Originally Posted by
Gadzooks
I'm sure the well paid people in the marketing department at Blizzard have a better grasp of where to engage their audience than you do. Blizzard actually does large media buys, and they went all out for Legion.
In the old days, if a band wanted exposure to sell albums and concert tickets, radio was the venue - not only did they get paid to be on the radio through publishing royalties, but that's where teenagers engaged. These days, kids don't listen to the radio. Most teenagers these days don't even own a radio. They engage through the internet, through spotify, Pandora, and YouTube. They also occasionally buy tracks from various online stores. A band that pays today to get their music on the radio is pretty much wasting their time.
Same for video games. More and more people only engage with TV through Netflix, or Hulu. Kids don't really watch tv, in a way that an ad buy would make sense.

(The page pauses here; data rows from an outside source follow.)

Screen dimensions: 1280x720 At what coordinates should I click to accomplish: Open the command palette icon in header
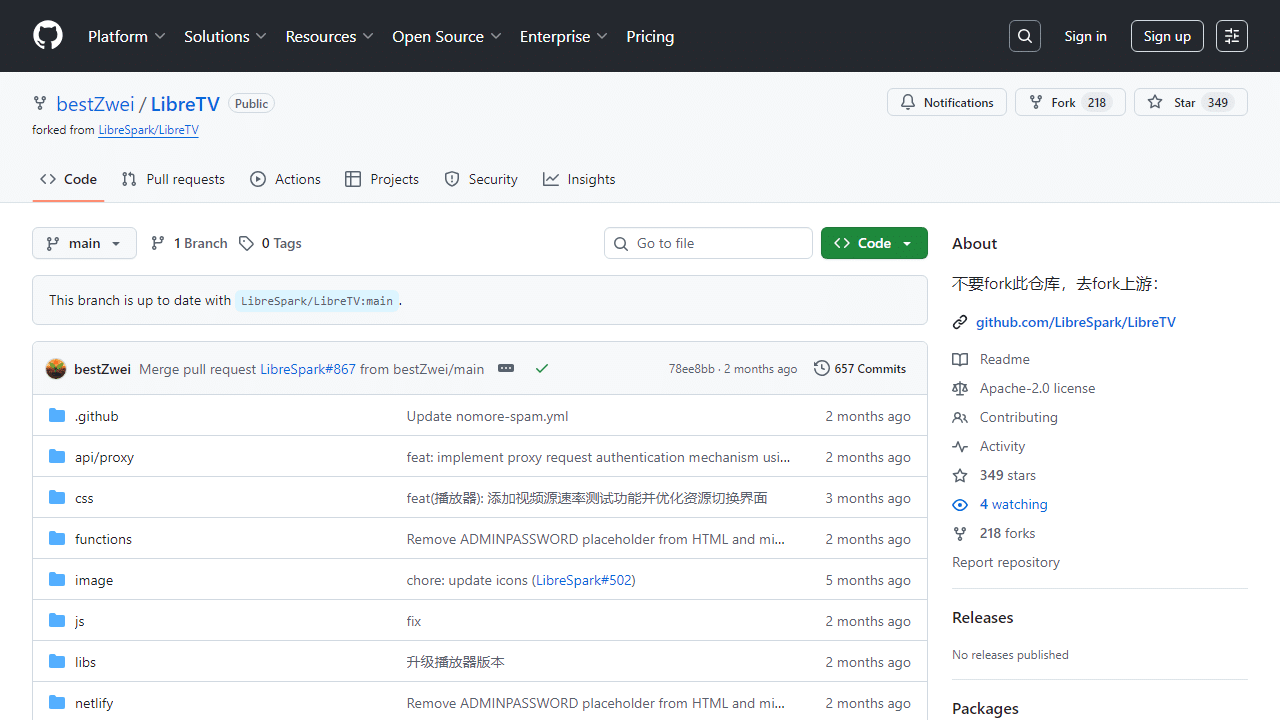1232,36
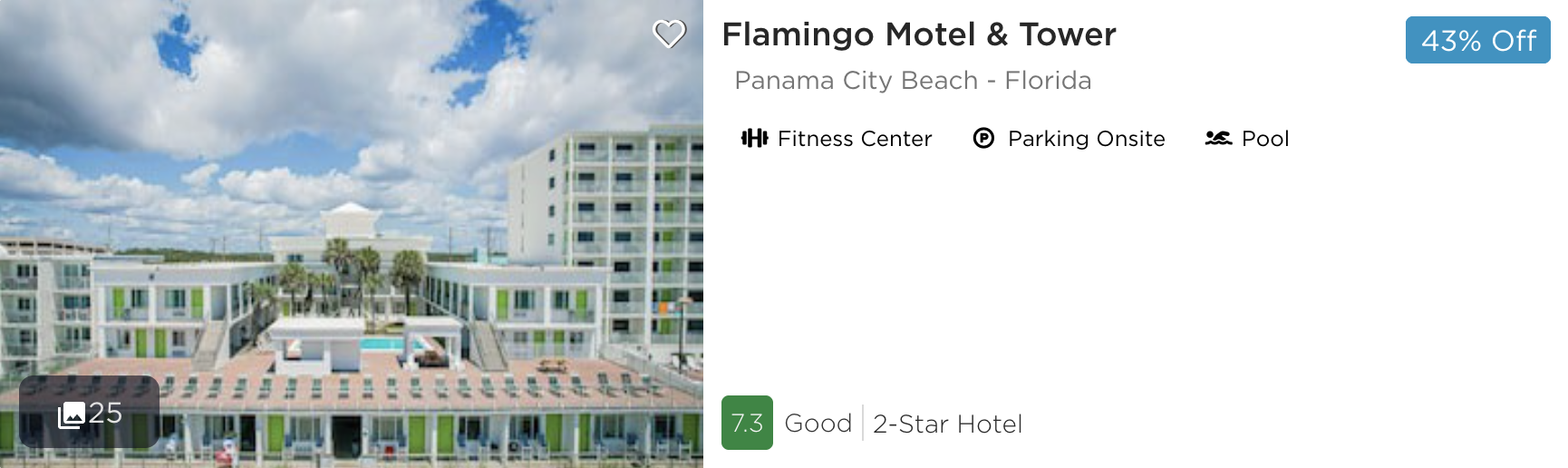
Task: Click the Panama City Beach - Florida location
Action: point(912,81)
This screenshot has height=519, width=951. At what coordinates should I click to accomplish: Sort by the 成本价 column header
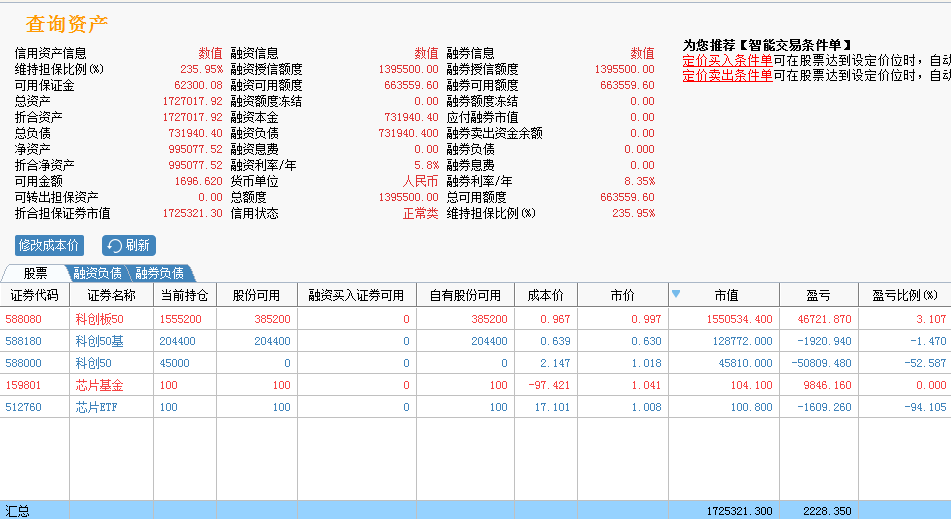click(x=546, y=295)
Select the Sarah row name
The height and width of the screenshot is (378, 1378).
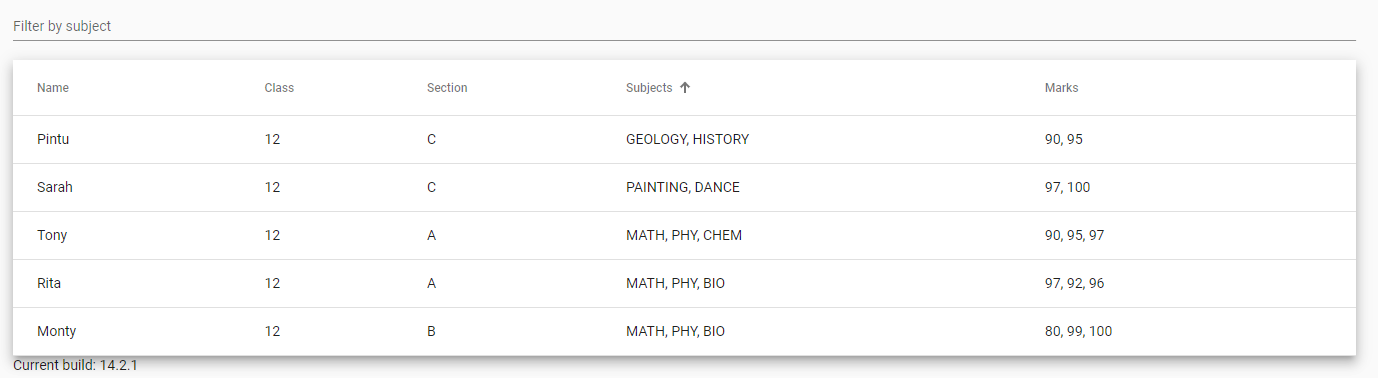(x=55, y=188)
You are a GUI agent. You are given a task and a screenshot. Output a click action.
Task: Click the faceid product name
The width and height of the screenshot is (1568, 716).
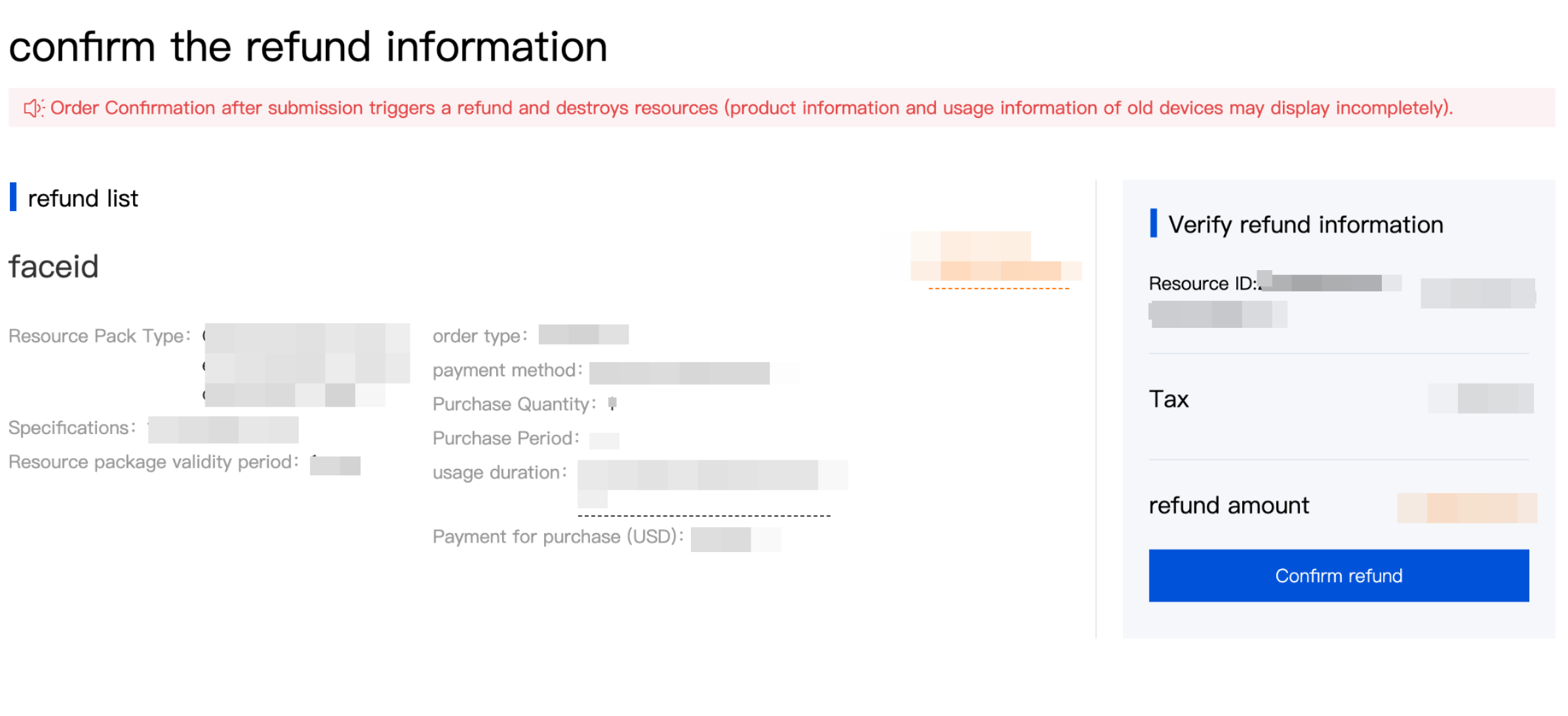pyautogui.click(x=54, y=267)
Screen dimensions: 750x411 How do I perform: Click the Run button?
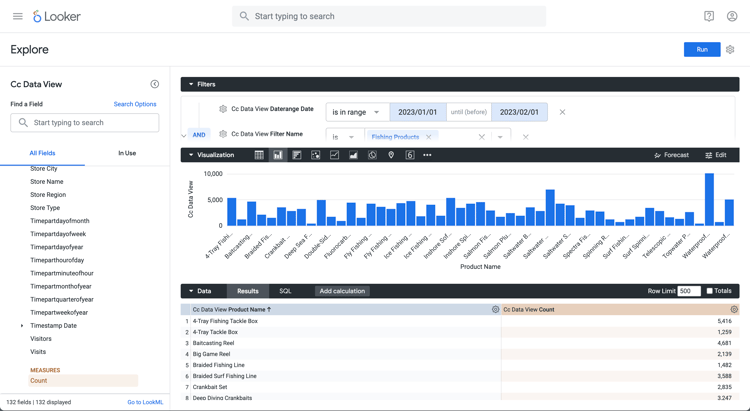pyautogui.click(x=701, y=49)
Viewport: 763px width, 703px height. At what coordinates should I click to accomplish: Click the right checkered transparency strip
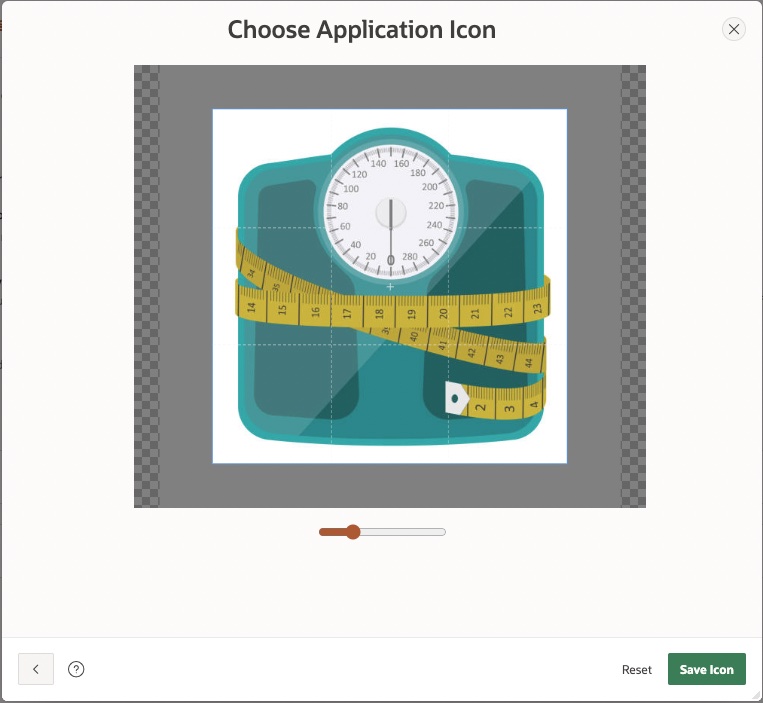point(633,286)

All in all, WoW and Overwatch and Hearthstone are some of the better games represented online. Younger people aren't engaging with WoW, because they don't care. They're not potential customers. And, I'm sure that's something that's been heavily discussed and researched at Blizzard. Blizzard isn't abandoning the game at all, they still plow hundreds of millions of dollars into it. It's just not a game younger kids want to play, despite your fantasy that they'll come in droves if they just advertise the game right. The idea itself is laughable - WoW found it's market, and like anything else, that market had a shelf life. Be content that they still have enough interest in the game to keep developing it. But, unless there are some widespread fundamental changes in that demographic, that interest just isn't there, and most likely never will be. It's nobody's fault, per se, it's just how things go: things change.
BTW - 25+ years working in and with marketing teams across multiple industries. When it comes to marketing, I kinda do know what I'm talking about.